Ally Mullord has some more wieners of the week. Sad US congressman Anthony Weiner was a gift, wasn’t he, but she has found some more. Money par:
Escalator Huffers. This is my name for people who charge up escalators as though they’re climbing Mt Everest and, because it is often difficult to overtake on an escalator, reach the step behind you and stand there huffing angrily because you’re not plowing up the escalator like you’re a bison in heat and there is an attractive lady bison standing at the top fluttering her bison eyelashes at you.
A really nice story about Bob Dylan being really nice in 1969. I know, we are all Bobbed out with him turning 70 and all, but this is – how can I say? – really nice. Plus, if you click on the link you are stealing from Rupert Murdoch. So you will.

Laughy Kate transcribes a brief conversation overheard in her office. NSFW. Money line is #4 but I couldn’t possibly quote it here.

Tim Worstall on the bollocks that is talked about the economic damage caused by internet piracy. The post is brief but the comments are substantial. Money par:
Do not, ever, believe the numbers you are given for the costs of copyright breaches. They’re all, sadly, lies.

Even deeper embarrassment

Stuff reports on Whale Oil’s threatened release of material identifying donors to the Labour Party:
There was deep embarrassment within Labour Party circles this morning over the breach, which could prove compromising to some of its donors, particularly any public servants or others in sensitive positions who have supported Labour’s “stop asset sales” and other campaigns.
However there was even deeper embarrassment within the VRWC, when Mr Oil outed Cactus Kate as one of the donors. She admits to her shame  here and, believe it or not, proposes donating even more.

Sunday, June 12, 2011

Five books good, three books bad

Or not. It’s the NZ Post Book awards shortlist great debate again. To recap: two categories, general non-fiction and illustrated non-fiction, have five titles on their shortlists. Fiction and poetry have only three on theirs.

In today’s Sunday Star-Times books editor Mark Broatch writes that media coverage of the shortlists has seen:
General quiet clapping, which is quite appropriate, though understandable grumbles about having only three fiction finalists . . .
Understandable? Why?

At O Audacious Book, novelist Mary McCallum writes that:
there’s a groundswell of dissatisfaction about the list of only three books for both the fiction and poetry awards. Five, why can’t there be five? That way more books would get their time in the sun . . .
Mary’s evidence of a groundswell of dissatisfaction is a link former publisher Graham Beattie’s blog, where he writes:
I do however feel especially sorry for this panel having had their fiction and poetry short-lists confined to three titles [ . . . ] Let me say again – two non-fiction categories with five short-listed titles in each category, fiction and poetry short-lists confined to three titles each. Where is the fairness or logic in that?
I think that all three are completely wrong about this, for three reasons: proportionality, sales and ageism.

> **What to produce**
Using the blog post, decide whether each statement agrees with it, answering yes or no and quoting the words that decide it: (a) The fiction and poetry shortlists each have five titles. (b) Tim Worstall's post on internet piracy is long. (c) The story about Bob Dylan concerns him in 1969. The rows after this text aren't needed for anything here.

> **Excerpted records**
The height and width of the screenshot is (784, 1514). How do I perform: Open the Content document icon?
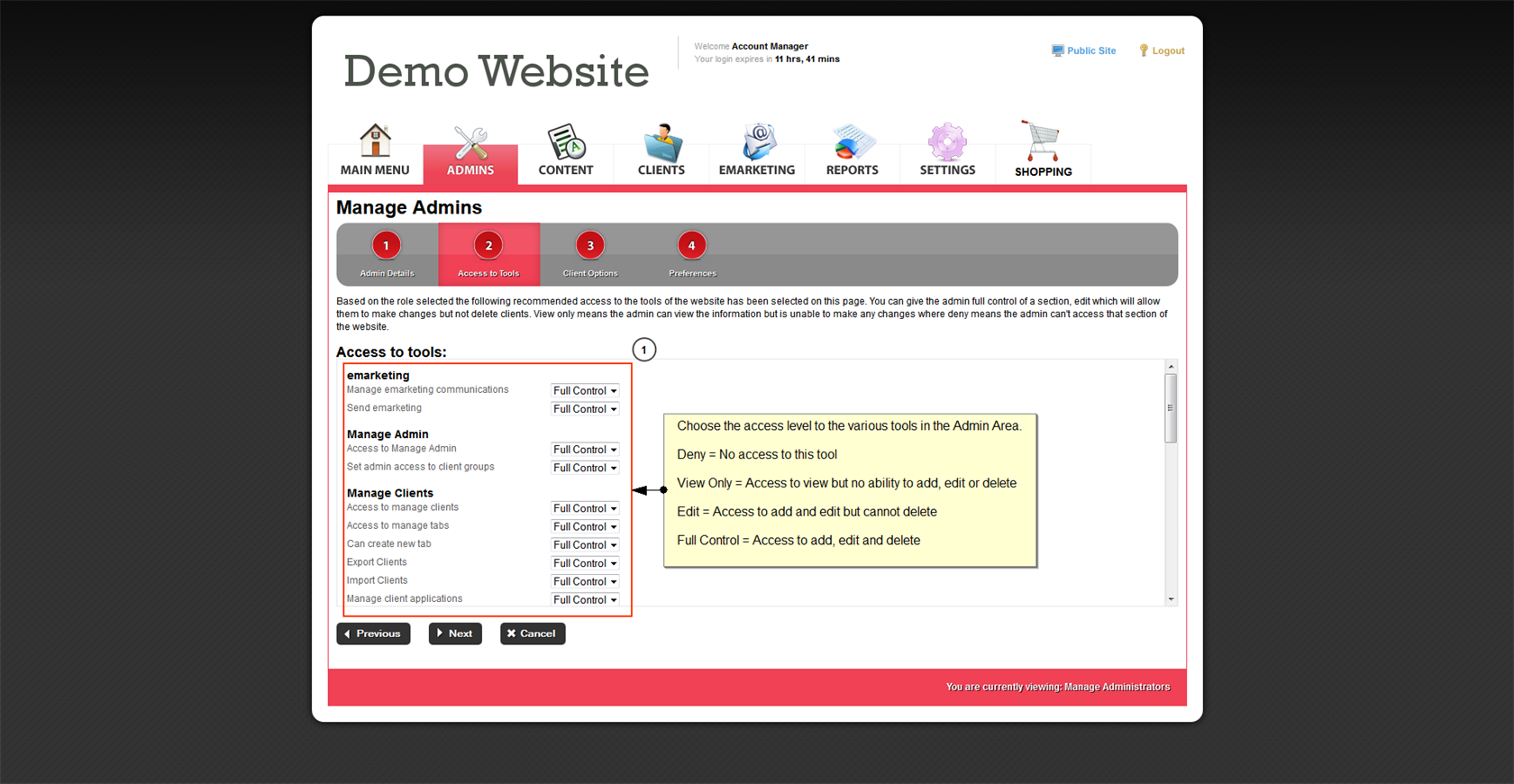pos(566,142)
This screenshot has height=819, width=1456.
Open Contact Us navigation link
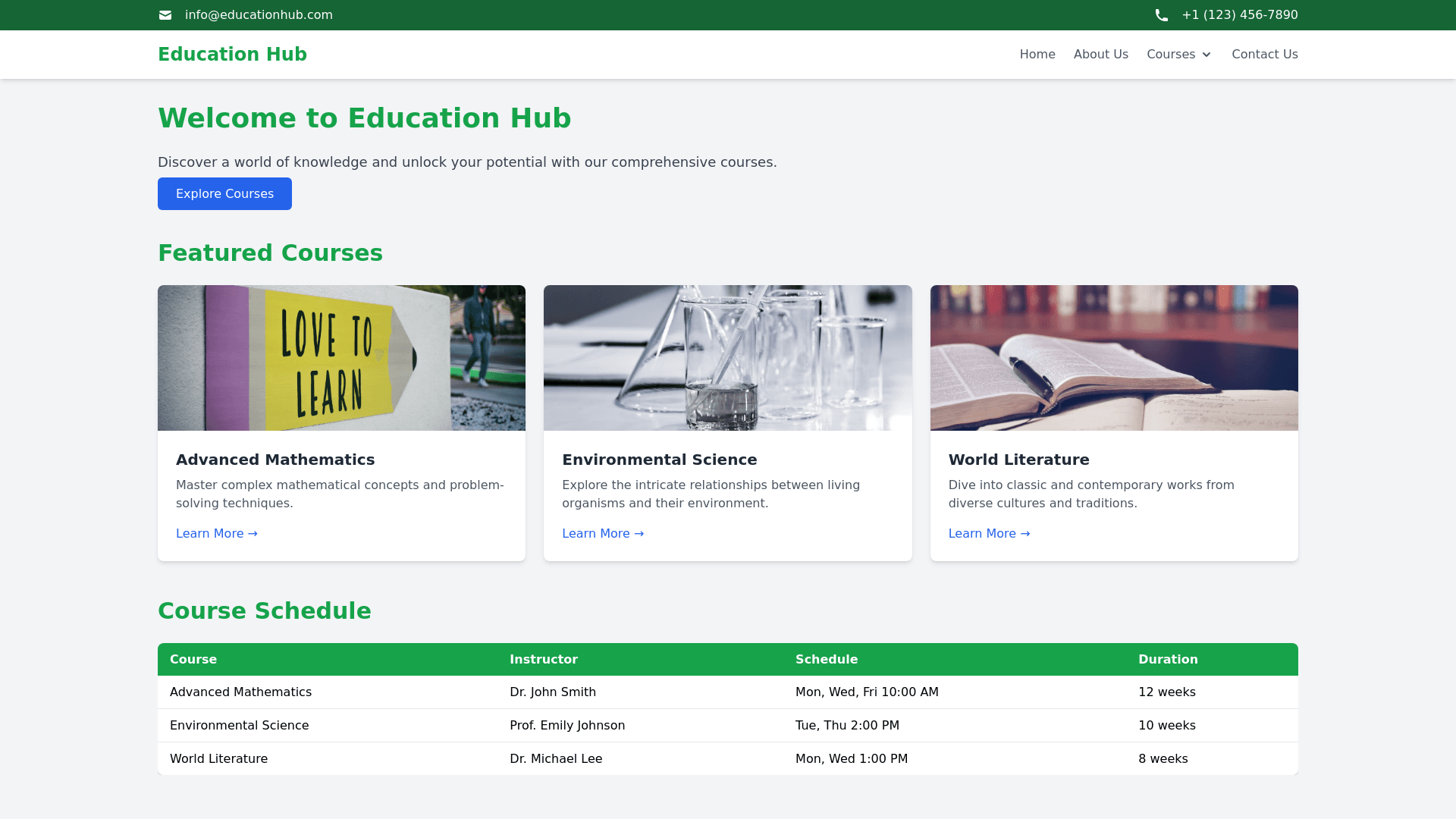coord(1264,55)
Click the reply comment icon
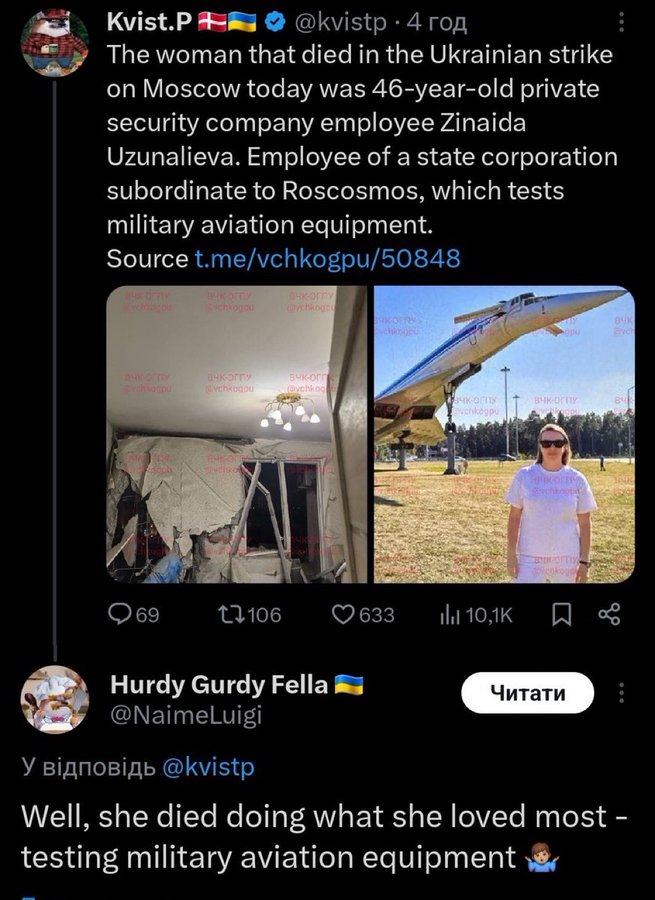The image size is (655, 900). (x=120, y=615)
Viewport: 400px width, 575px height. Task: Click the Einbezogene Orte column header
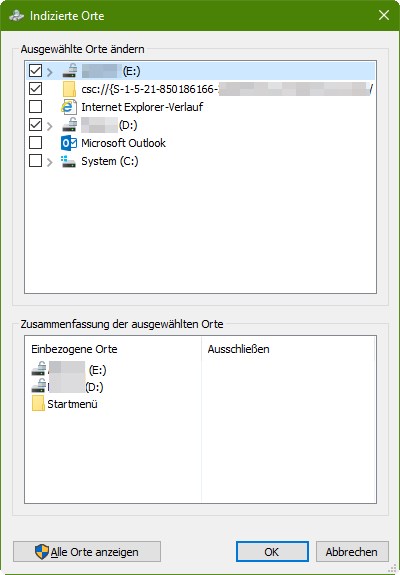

> **Exercise result**
(a) No: "Fiction and poetry have only three on theirs."
(b) No: "The post is brief but the comments are substantial."
(c) Yes: "A really nice story about Bob Dylan being really nice in 1969."